Text block:
Expert Blog Compelling advice, stories, and thought-provoking perspectives straight from YourTango's lineup of Experts to you

Would You Rather Take The Pills Or Learn Some Skills?

Self

Depressed? Psychotherapy teaches skills for living that last a lifetime.

In a society that embraces the use of pills for everything from oppositional childhood behavior to weight loss, it should come as no surprise that a recent study reveals that depression is overdiagnosed and overtreated with medication. The study, conducted at Johns Hopkins, finds that many people are taking antidepressant medication even though they do not meet the criteria for Major Depressive Disorder, the condition for which medication is most often appropriate.

To put this in context, let's say your child refuses to go to bed or hits her brother. I'm guessing your first line of attack is not to go to your doctor and ask for medication. Let's say you look in the mirror one day and recognize that you really need to lose 40 pounds or so. Is medication your first thought? Consider the losses we all experience living in this world: getting fired from a job, the death of a loved one, or divorce, just to name a few. Each of these, and a host of other life stresses, may result in depressed mood, difficulty sleeping, feeling hopeless and a drop in interest in pleasurable activities, all symptoms of what we would call an Adjustment Disorder with Depressed Mood.  Is a pill going to solve these life problems?

Most people are savvy about childhood behavior problems and weight loss. They know there are many ways to tackle behavior problems and they will often try quite a few before seeking medical help. In order to make a lasting change in your weight, you know you're going to have to make difficult changes in your relationship with the food and exercise. When all else fails, you ask your doctor.

It's very much the same with depression. I am not talking about people with lifelong depression, with family histories of depression and suicide, who may be thinking of suicide themselves; the relatively small number of people falling into this group are the most likely to benefit from medication. Most people who experience mild depression do not fall in this group. When they notice the symptoms they read about the problem, ask friends for suggestions or support, and try various solutions. People attempt to improve depressed mood with exercise, good sleep hygiene, a healthy diet, spending time doing positive things with friends, and pushing themselves to do important things despite feeling lethargic. It usually works. If you feel your efforts haven't resulted in improvement, or you just want to talk things out with someone, talking to your doctor certainly makes sense. But which doctor?

What this task involves:
Extend the text on depression and psychotherapy, beginning after its final question, "But which doctor?"

Data extract:
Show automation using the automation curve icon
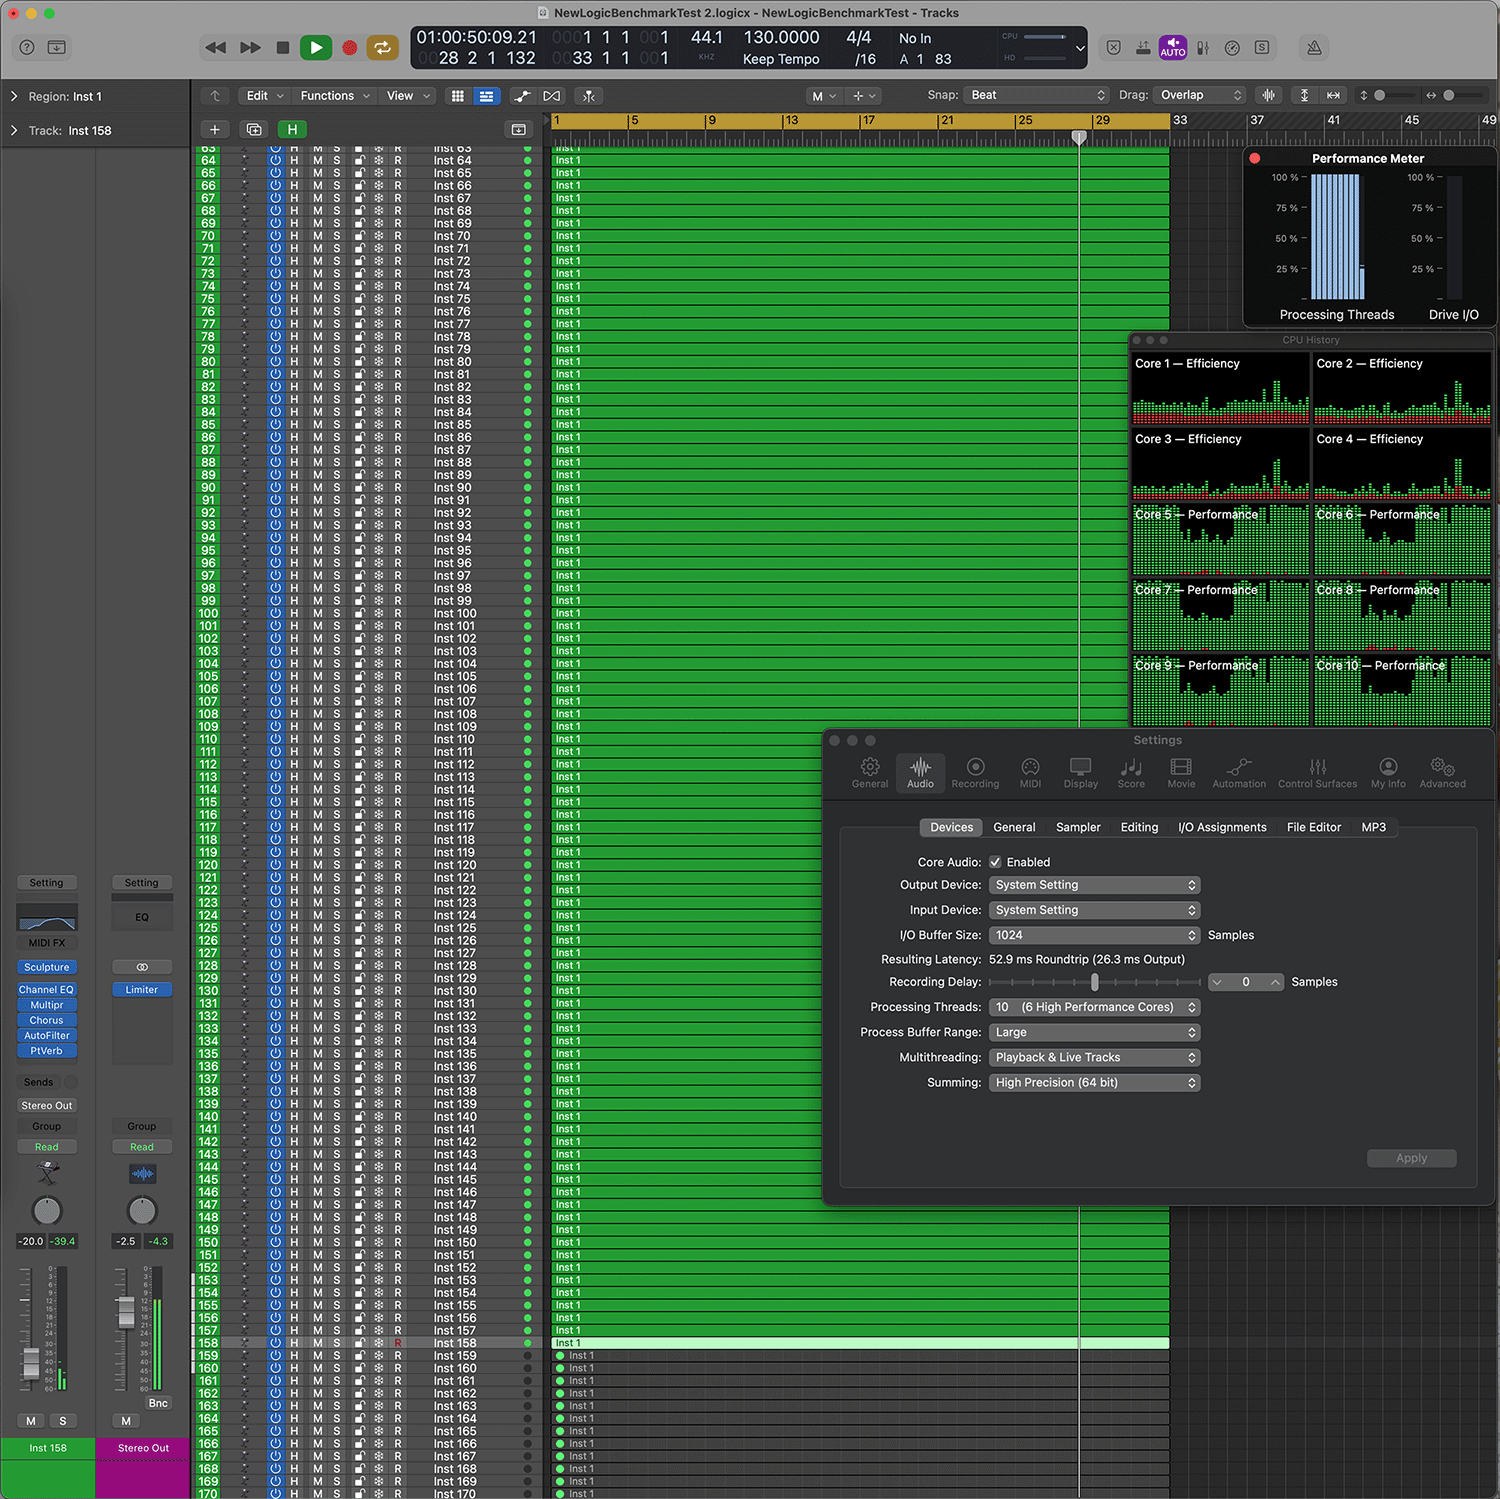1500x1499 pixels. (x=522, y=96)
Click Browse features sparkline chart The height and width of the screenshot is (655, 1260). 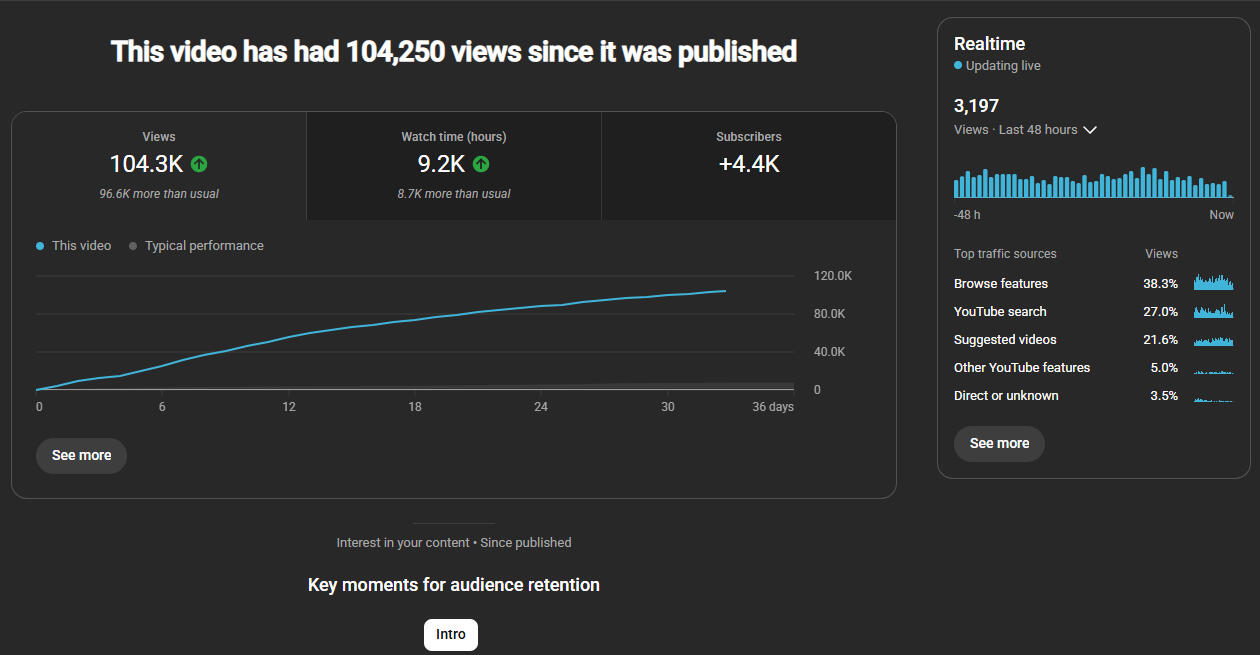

Exercise answer:
If you ask your primary care doc, your internist, your gyno or any of your other MD docs about your depression, chances are they will prescribe an antidepressant medication. They may also refer you for psychotherapy. On the other hand, if you ask your psychologist about your depression, chances are they will offer psychotherapy. They'll tell you that if your symptoms don't improve in 6-8 weeks, medication might be worth considering, the generally accepted approach for mild depression. At that point, if you're improving, you may continue with therapy. When you leave therapy you will walk away with improved coping skills. If you're not improving after 6-8 weeks or so, you might decide to discuss medication with your primary care doc.

The mere fact that pills are available for behavior problems, weight loss, mood issues, and other garden-variety-life-problems, presents a great temptation. Taking a pill is so easy. Many of my clients come to me after taking antidepressant medication which they've stopped taking: it wasn't working, they didn't like the side effects, or they didn't want to keep taking medication. Sometimes they felt better, and then after stopping the meds they didn't. Often they were following the advice of a physician, and their preference was really not to take medication to begin with.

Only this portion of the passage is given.